Spesso le prose prendono l’andamento del mito favolesco (come in Metamorfosi, o in Due bambini, una riscrittura di Hänsel e Gretel), con occasionali scivolamenti gnomici. C’è una presenza massiccia di bambini e ragazzi, sia come personaggi sia come punti di vista e modalità percettive, spesso rappresentati nel loro archetipico emblema di purezza, nel tentativo di tirarsi fuori dai rapporti di forza o di negarli («ho sbagliato a non lasciare che il cielo si vendicasse da solo […] lasciatemi vivere questa innocenza tremenda», I mercanti).
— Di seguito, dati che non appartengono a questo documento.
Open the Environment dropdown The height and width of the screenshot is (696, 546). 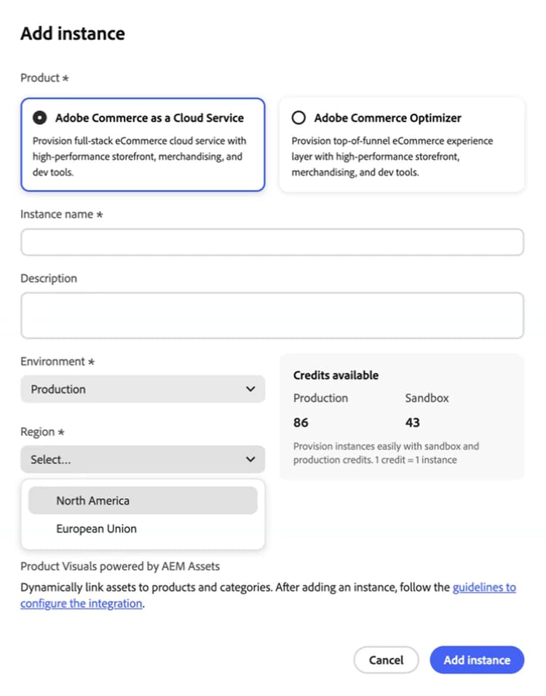pyautogui.click(x=142, y=388)
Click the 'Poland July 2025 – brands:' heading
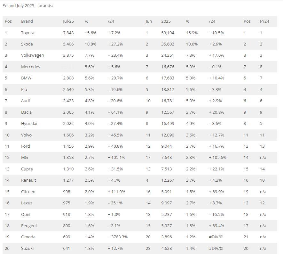This screenshot has width=283, height=255. pyautogui.click(x=28, y=6)
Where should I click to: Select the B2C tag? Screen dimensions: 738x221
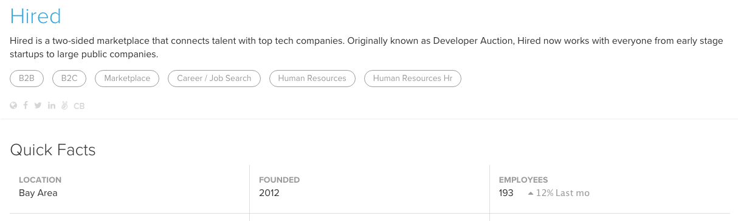[69, 78]
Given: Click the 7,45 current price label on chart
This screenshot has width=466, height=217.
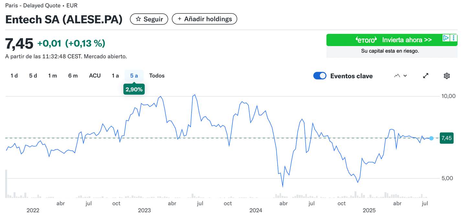Looking at the screenshot, I should 446,138.
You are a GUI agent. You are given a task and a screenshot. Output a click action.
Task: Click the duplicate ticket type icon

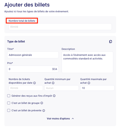click(x=111, y=41)
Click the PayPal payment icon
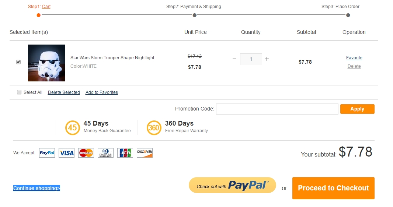Image resolution: width=393 pixels, height=207 pixels. 47,153
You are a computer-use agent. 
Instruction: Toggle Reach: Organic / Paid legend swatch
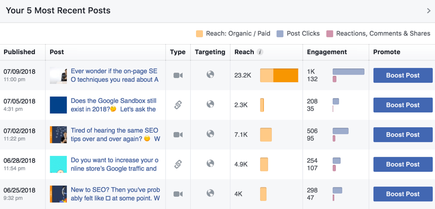click(x=199, y=33)
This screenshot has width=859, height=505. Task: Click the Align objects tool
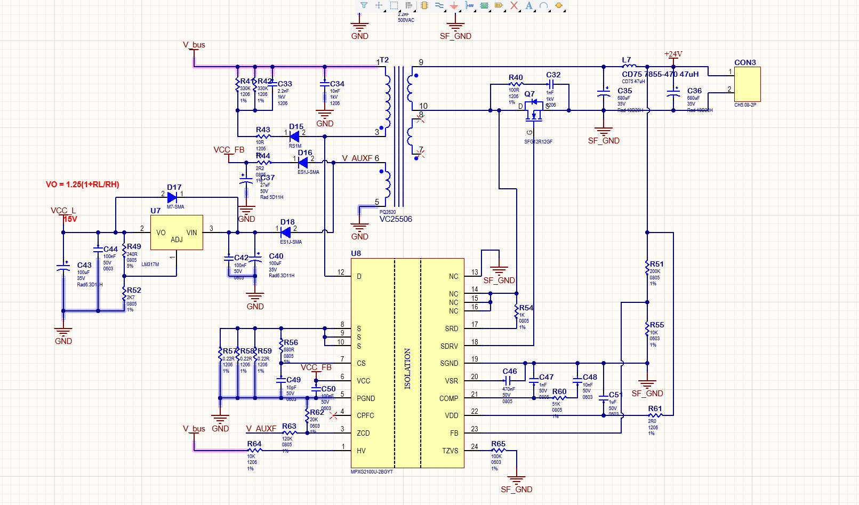click(409, 5)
muffaffum è lasciarsi affascinare dallo scorrere del tempo e da quello che non è controllabile. La fotocamera è come un occhio umano che sor-veglia insieme il decadimento e la proliferazione. Non interviene ma guarda, passivo, con fascinazione, lo scorrere del tempo sulla materia. La foto è anche testimonianza, «riciclo tutto con un bel JPEG» recita la bio di Angela. Un istante fotografico che racchiude un processo temporale di settimane (mesi?). Quello di muffaffum è uno sguardo dicotomico che solleva continuamente opposizioni: brutto/bello, vita/morte, organico/inorganico.
Metamorfosi
Mia nonna stava nell’altra stanza. Stesa. Era dura come sono duri i cadaveri. Non potevo disfarmene, era troppo pesante. Ho atteso giorni, lei non puzzava mai. Poi è arrivato il giorno benedetto, quello santo, e ho chiuso una porta.
Lei stava di là, ferma. Come qualcosa di cui vergognarsi per sempre, da recintare dietro una cortina. Non gli dissi niente di mia nonna mentre mi prendeva nel grande letto bianco, tutto bianco, di lenzuola bianche. Mia nonna era sempre lì, stesa, e io sfilavo le perle. Lui è venuto e mia nonna ha mosso il primo piede.
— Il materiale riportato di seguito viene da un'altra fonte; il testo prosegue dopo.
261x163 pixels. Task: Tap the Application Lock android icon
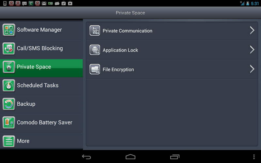pos(95,50)
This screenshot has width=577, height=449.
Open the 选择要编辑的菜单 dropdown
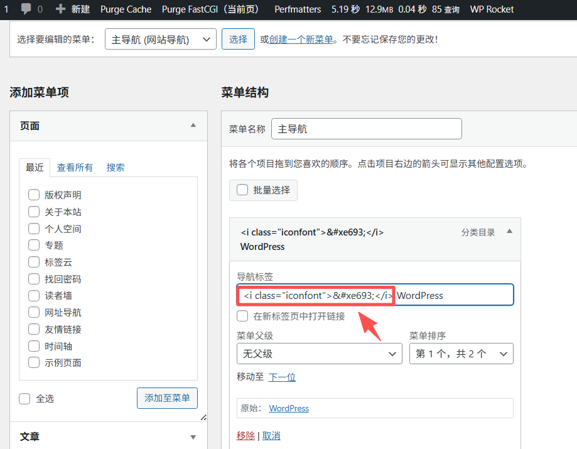click(160, 39)
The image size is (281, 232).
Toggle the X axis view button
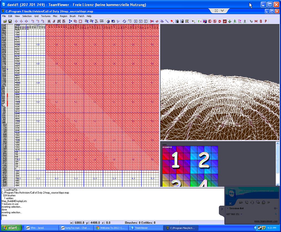pyautogui.click(x=136, y=21)
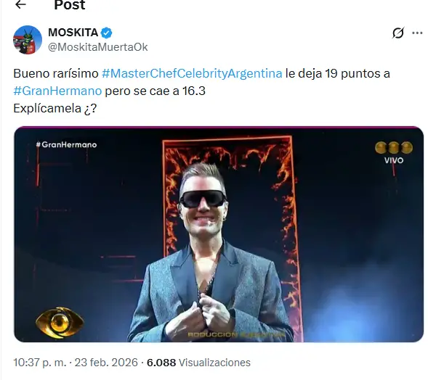
Task: Open the attached Gran Hermano image
Action: [x=219, y=234]
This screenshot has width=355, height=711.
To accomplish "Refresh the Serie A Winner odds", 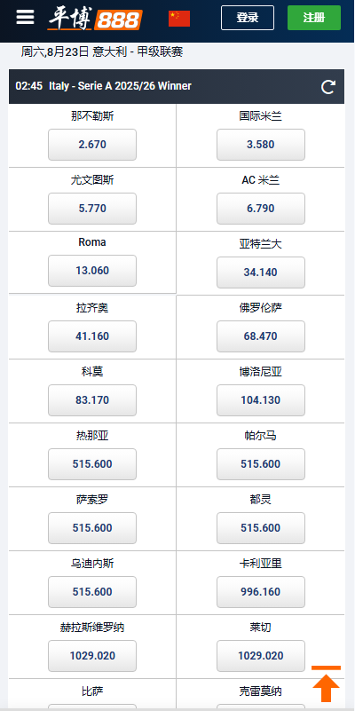I will tap(328, 87).
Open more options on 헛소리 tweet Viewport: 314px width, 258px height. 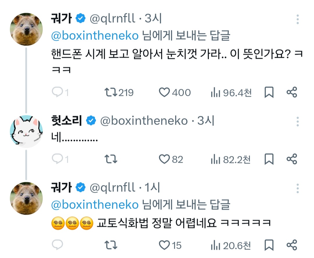(298, 121)
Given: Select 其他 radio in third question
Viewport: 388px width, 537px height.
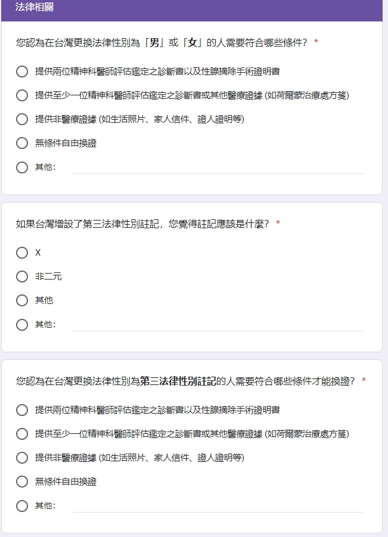Looking at the screenshot, I should (x=22, y=506).
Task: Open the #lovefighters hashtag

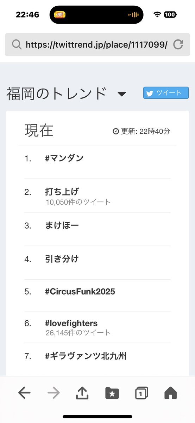Action: point(71,323)
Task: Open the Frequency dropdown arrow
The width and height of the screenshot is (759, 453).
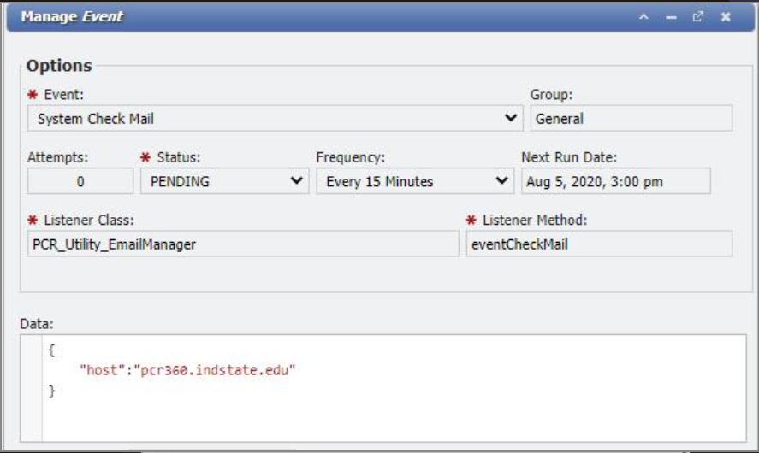Action: pos(502,181)
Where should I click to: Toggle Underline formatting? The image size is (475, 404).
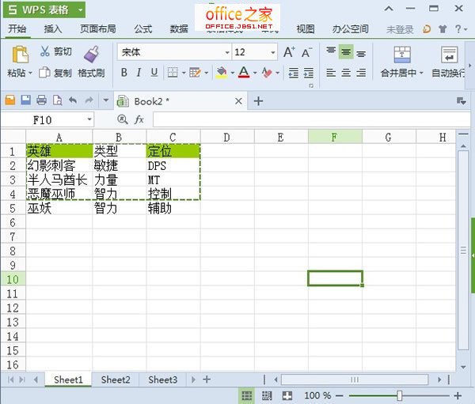[x=154, y=73]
Sono sempre stata viva, ha detto, bisbigliando parole che strisciavano sotto la porta e arrivavano nella mia stanza. Ero viva, ma non potevo parlare. Poi, sempre sdraiata, ha mosso il primo piede, trasformandosi in un delirio cubista.
Io guardavo mia nonna e la sua metamorfosi burattina, e non sapevo se continuare a guardare lei o scendere giù in cantina, andare a rovistare nei sacchi delle patate.
Archetipi e figure
Nel teatro del libro, per la sproporzione fra l’aspirazione cosmologica e gli spazi disponibili, la figure-personaggio e gli archetipi sono necessariamente stilizzati. Se questo implica a volte una semplificazione («Il medioevo è nei boschi, la Grecia nelle rette parallele», Piccioni e vetro), altre volte queste figure si fanno porose e complesse proprio attraverso il loro entrare in crisi nel testo, come in Salem, 1692, dove le dicotomie uomo-donna e Sud-Nord vengono disinnescate e contaminate.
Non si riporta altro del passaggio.